━━━━━ Source records ━━━━━

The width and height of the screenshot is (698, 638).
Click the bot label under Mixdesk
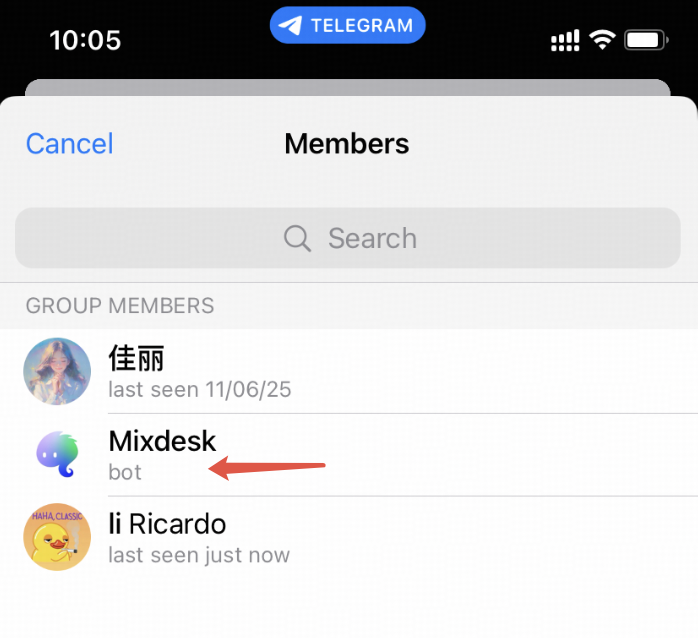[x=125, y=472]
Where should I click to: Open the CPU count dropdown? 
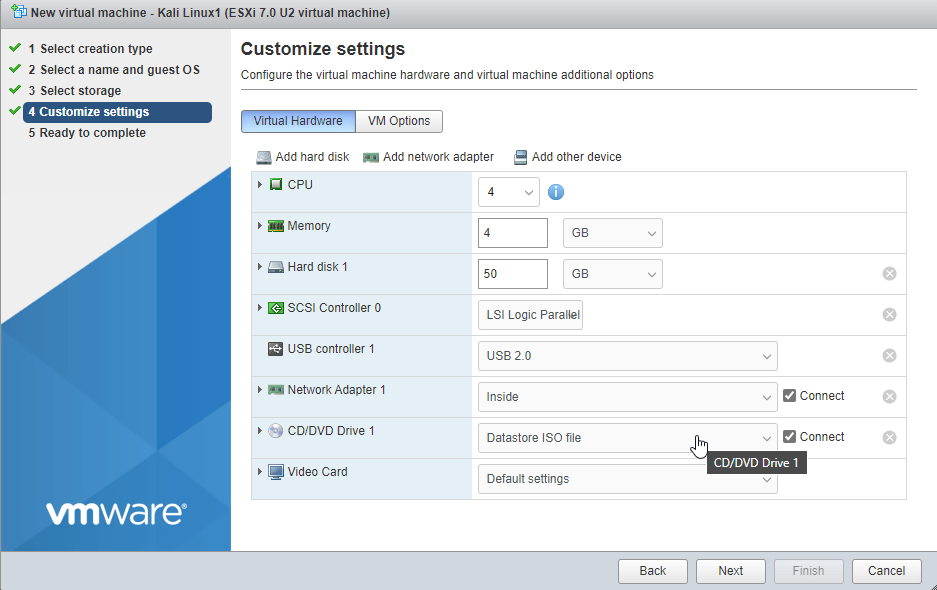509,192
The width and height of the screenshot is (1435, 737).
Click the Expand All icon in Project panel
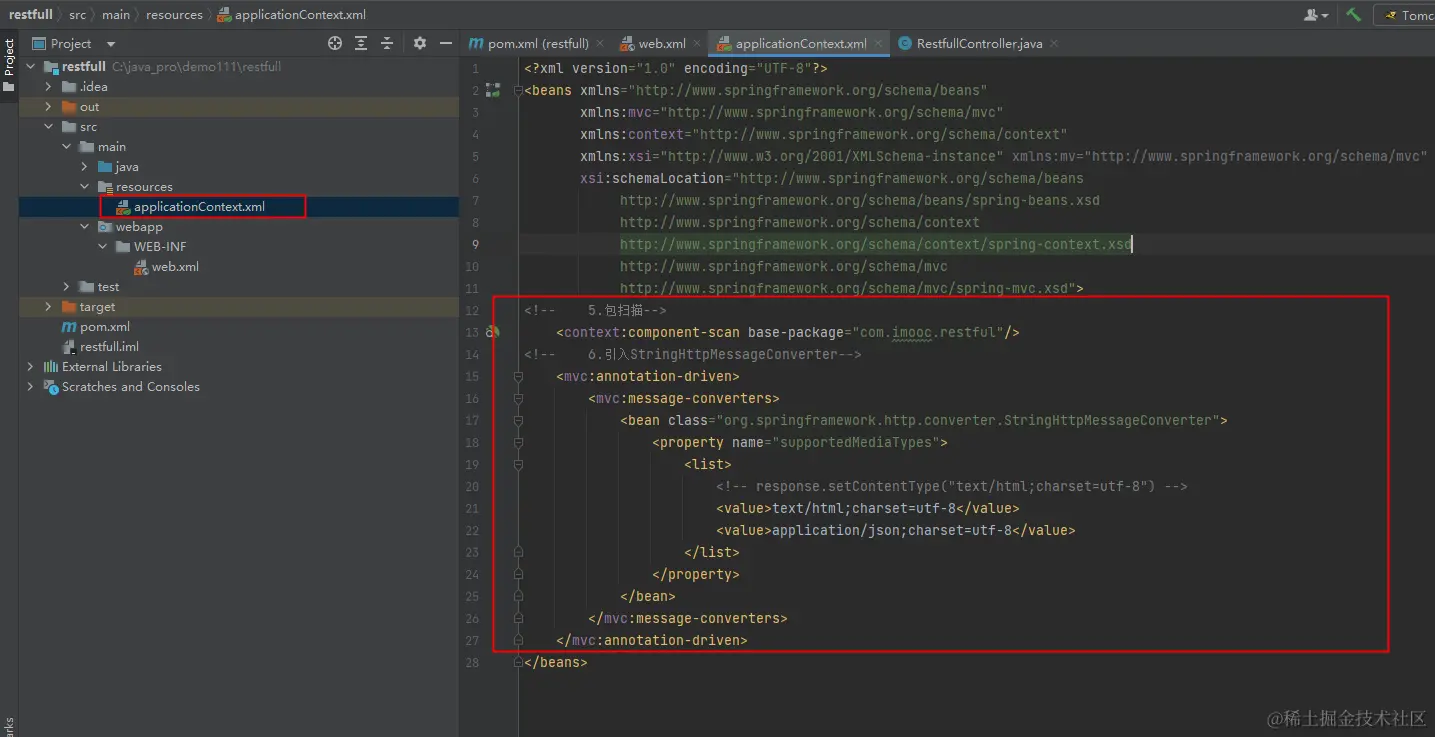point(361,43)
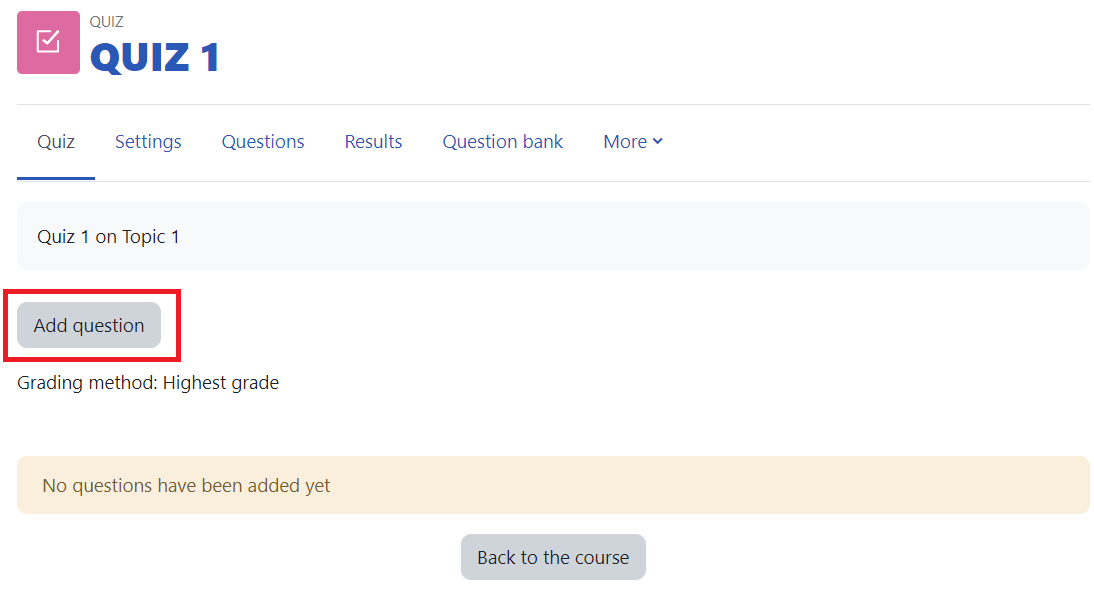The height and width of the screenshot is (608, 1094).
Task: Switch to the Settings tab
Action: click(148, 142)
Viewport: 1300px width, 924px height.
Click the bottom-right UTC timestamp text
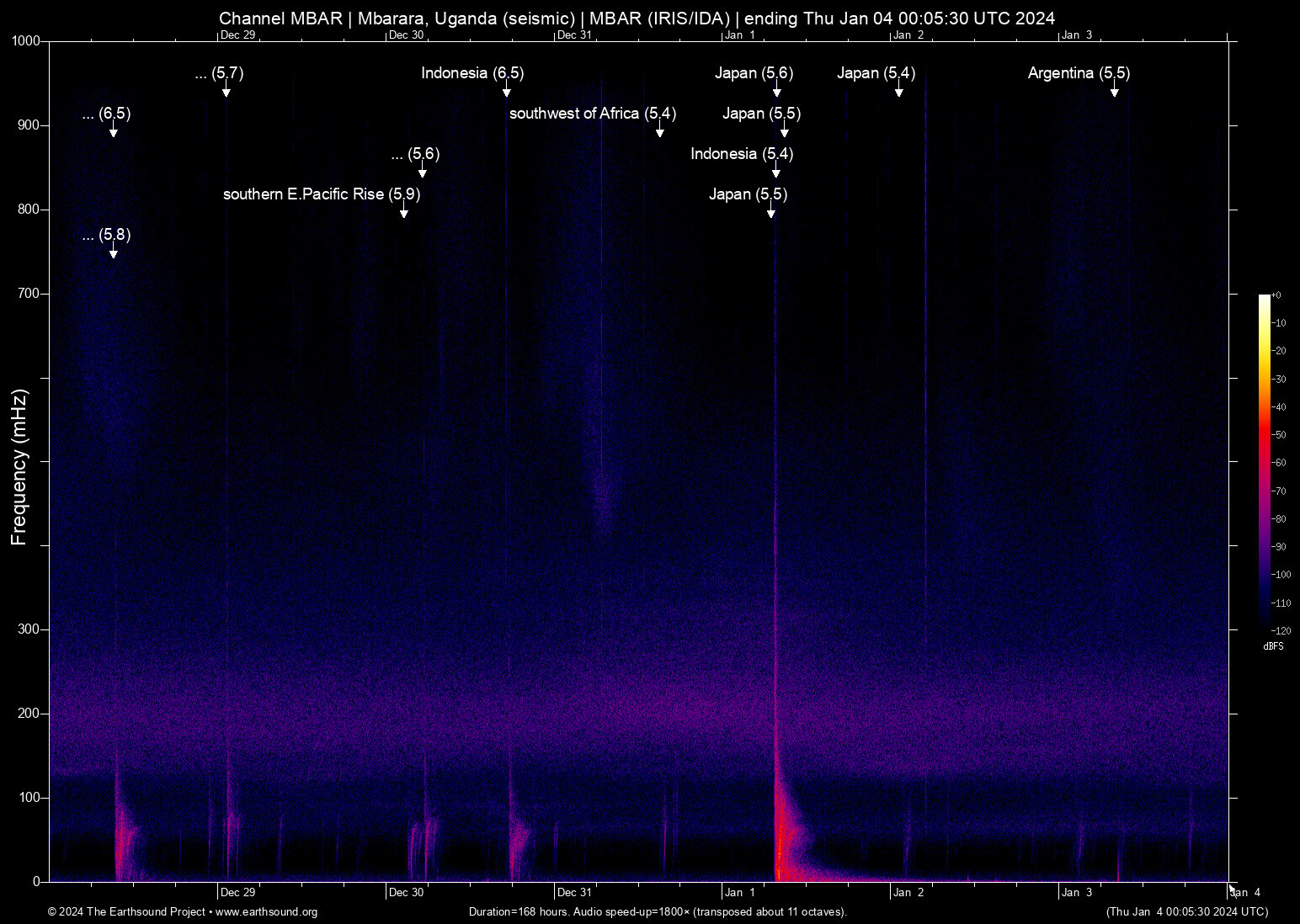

━━━━━

*Work instructions:* What is needed is an exact copy of the entries above, with no images in it.

*Written solution:*
The width and height of the screenshot is (698, 638).
Click the bot label under Mixdesk
[x=125, y=472]
Where should I click to: Open the CPU count dropdown? 
509,192
The width and height of the screenshot is (1435, 737).
Click the Expand All icon in Project panel
point(361,43)
The height and width of the screenshot is (608, 1094).
Task: Switch to the Settings tab
Action: click(148, 142)
Viewport: 1300px width, 924px height.
Click the bottom-right UTC timestamp text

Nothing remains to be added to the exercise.